## Work request
Leaving pictures out, repeat word for word the line that has "Open the 削除済みアイテム tab" and each line that follows it to the end of the listing.
### Records
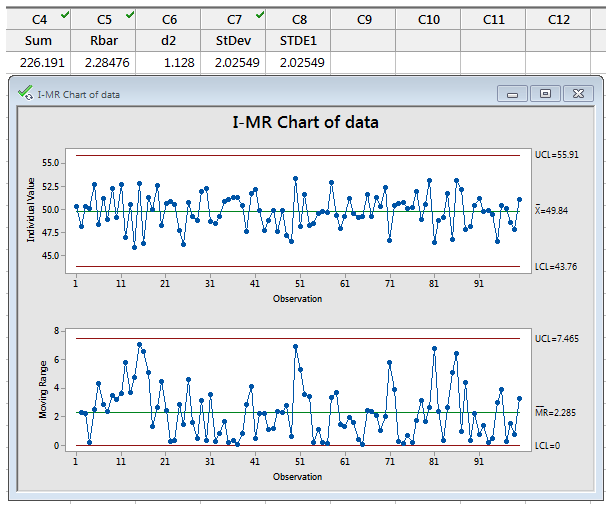
Task: Click the I-MR Chart window title icon
Action: 25,93
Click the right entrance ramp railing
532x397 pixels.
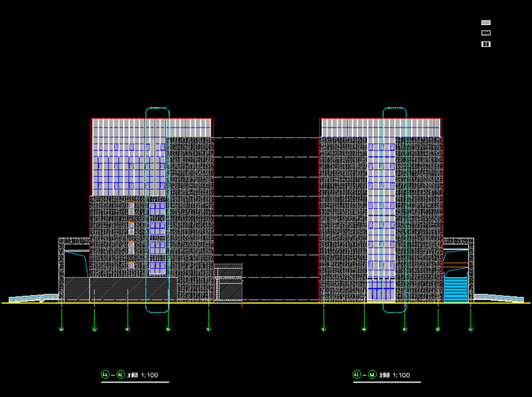[498, 296]
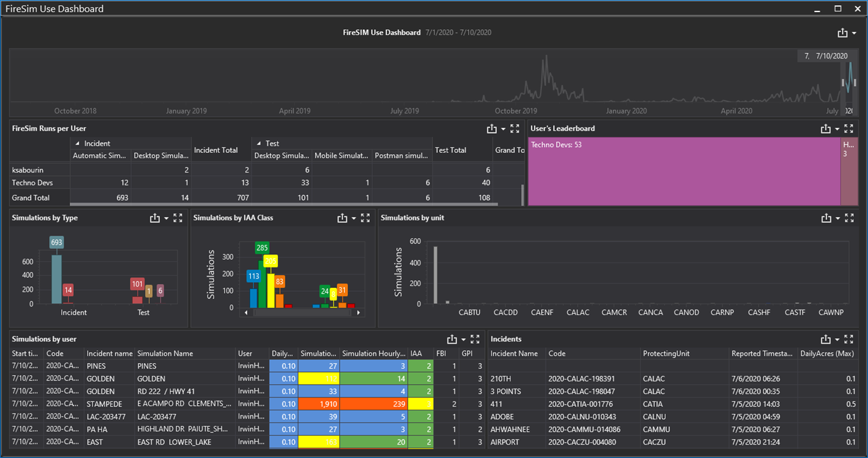Viewport: 868px width, 458px height.
Task: Click the export icon on Simulations by IAA Class
Action: click(x=341, y=217)

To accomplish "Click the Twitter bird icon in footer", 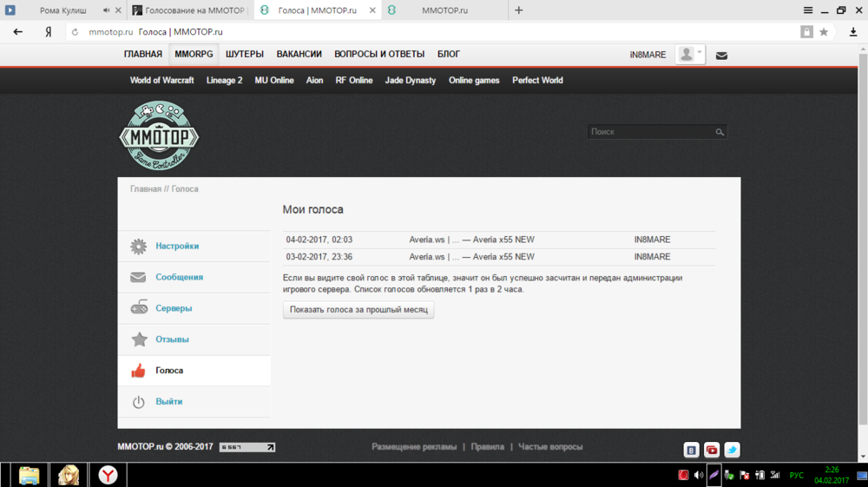I will pos(732,450).
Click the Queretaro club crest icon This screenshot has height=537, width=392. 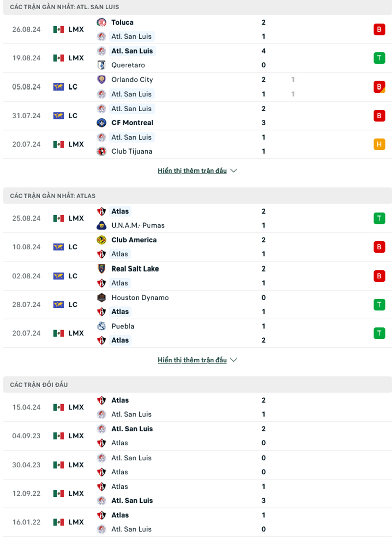102,65
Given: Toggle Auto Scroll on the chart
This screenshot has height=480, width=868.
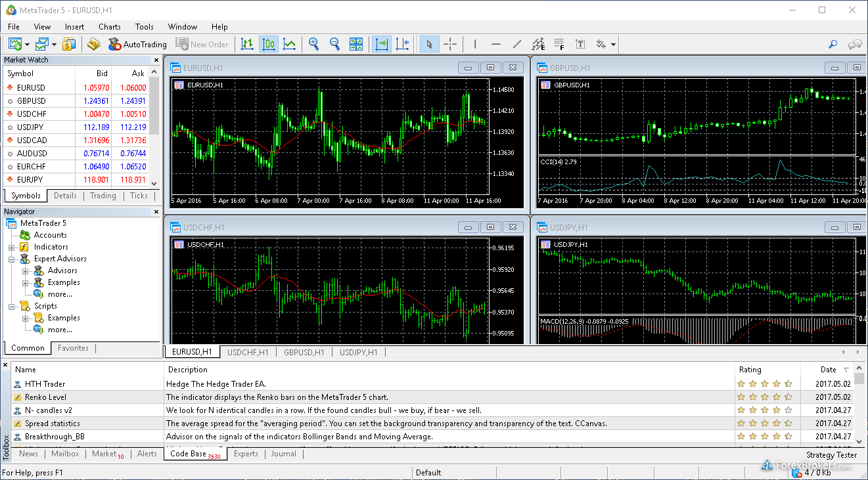Looking at the screenshot, I should 381,44.
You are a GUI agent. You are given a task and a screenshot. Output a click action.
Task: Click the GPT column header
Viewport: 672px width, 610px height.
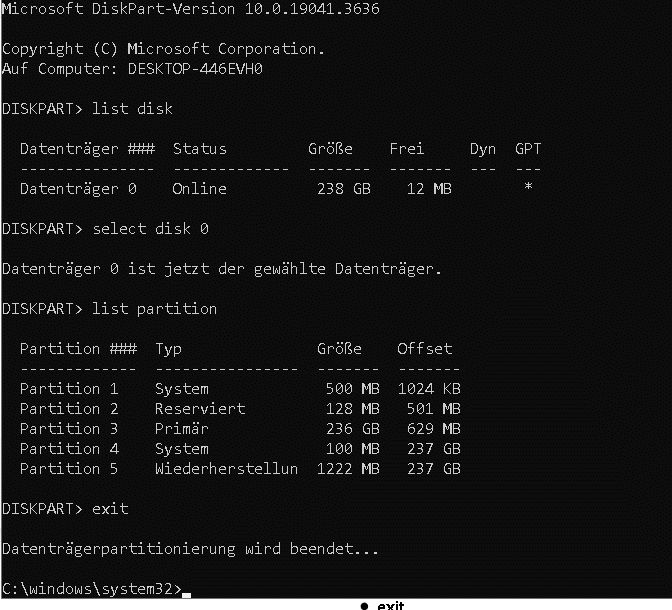(527, 149)
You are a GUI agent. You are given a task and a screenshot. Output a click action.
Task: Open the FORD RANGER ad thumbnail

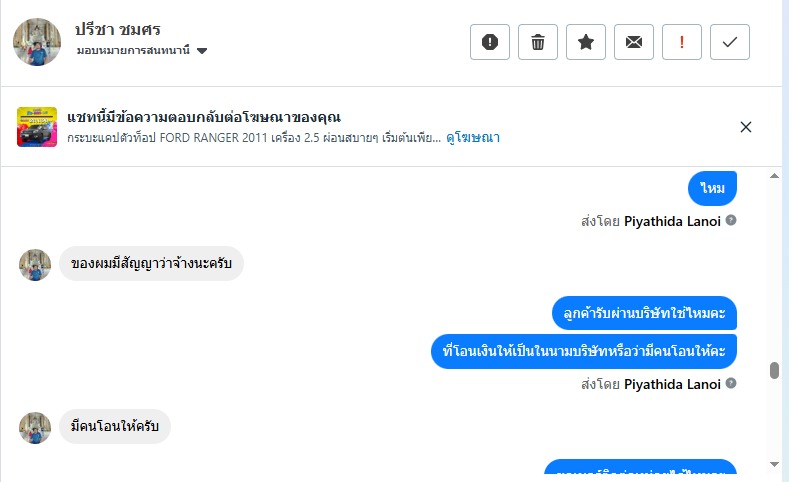pyautogui.click(x=37, y=127)
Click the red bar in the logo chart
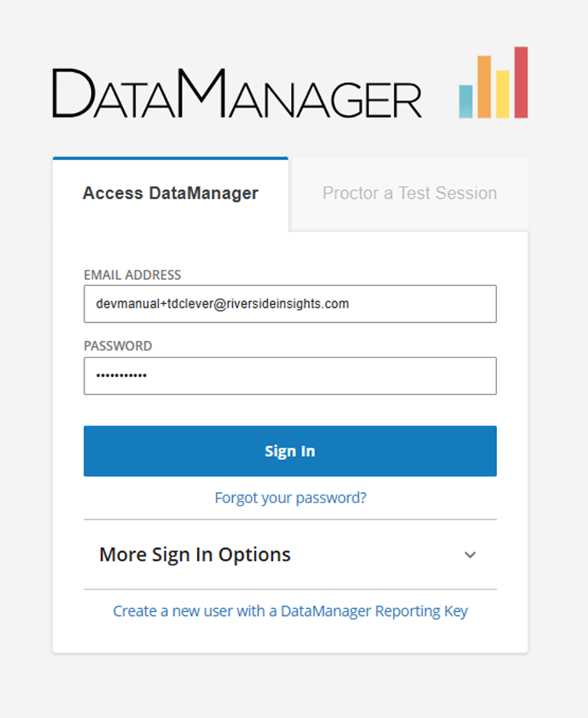Screen dimensions: 588x718 521,82
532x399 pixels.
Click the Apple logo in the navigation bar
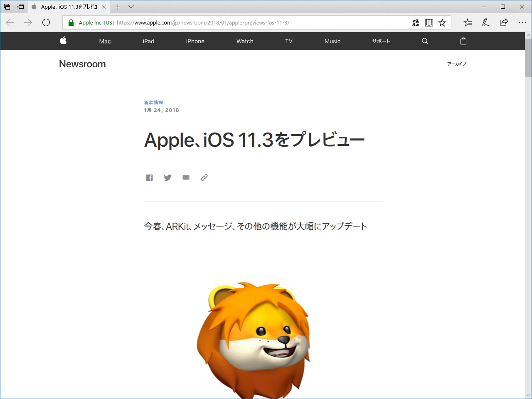click(x=63, y=41)
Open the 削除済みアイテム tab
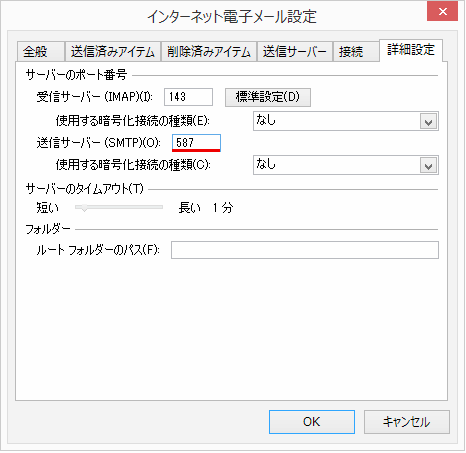This screenshot has width=466, height=453. click(209, 52)
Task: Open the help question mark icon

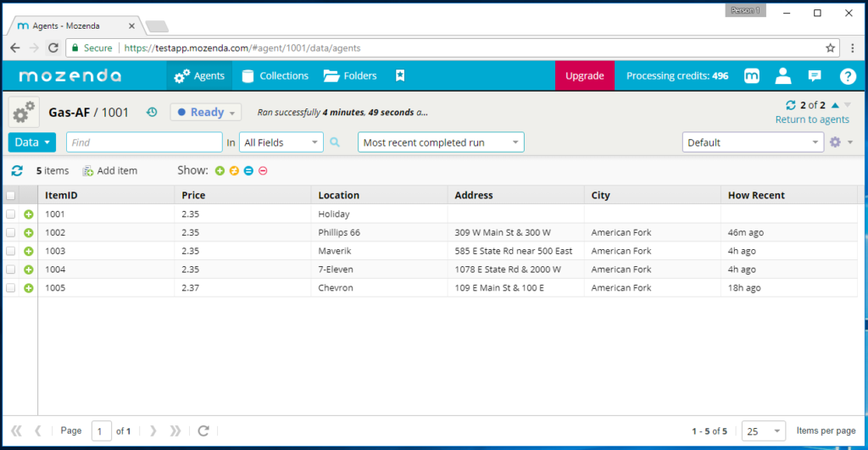Action: click(847, 75)
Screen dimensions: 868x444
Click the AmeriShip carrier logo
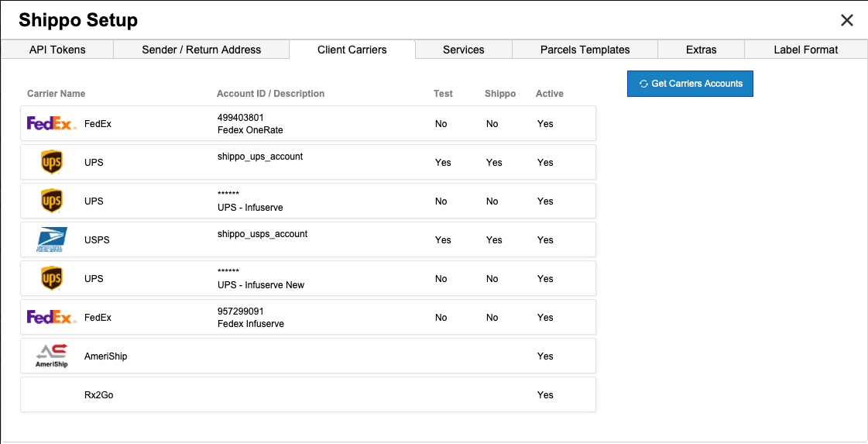(52, 356)
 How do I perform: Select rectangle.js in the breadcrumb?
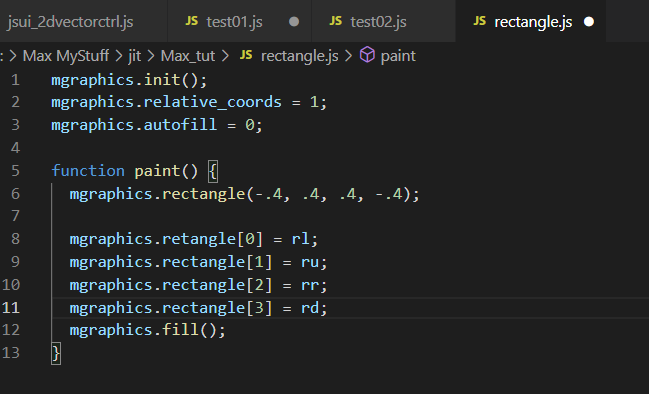[300, 56]
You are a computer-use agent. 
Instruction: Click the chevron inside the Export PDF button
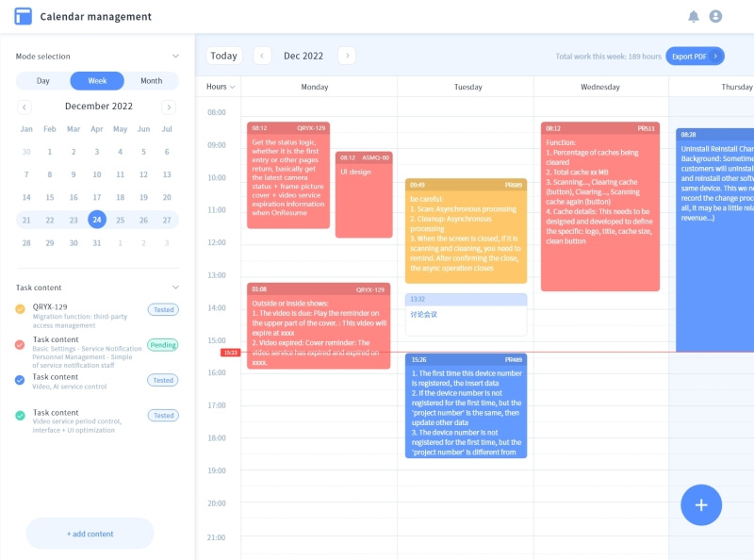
######
## Your solution
Open the 削除済みアイテム tab
This screenshot has width=466, height=453. click(209, 52)
Task: Open the help question mark icon

Action: click(847, 75)
Screen dimensions: 868x444
Click the AmeriShip carrier logo
(52, 356)
 How do I perform: Select rectangle.js in the breadcrumb?
[300, 56]
You are a computer-use agent. 
Instruction: Click the chevron inside the Export PDF button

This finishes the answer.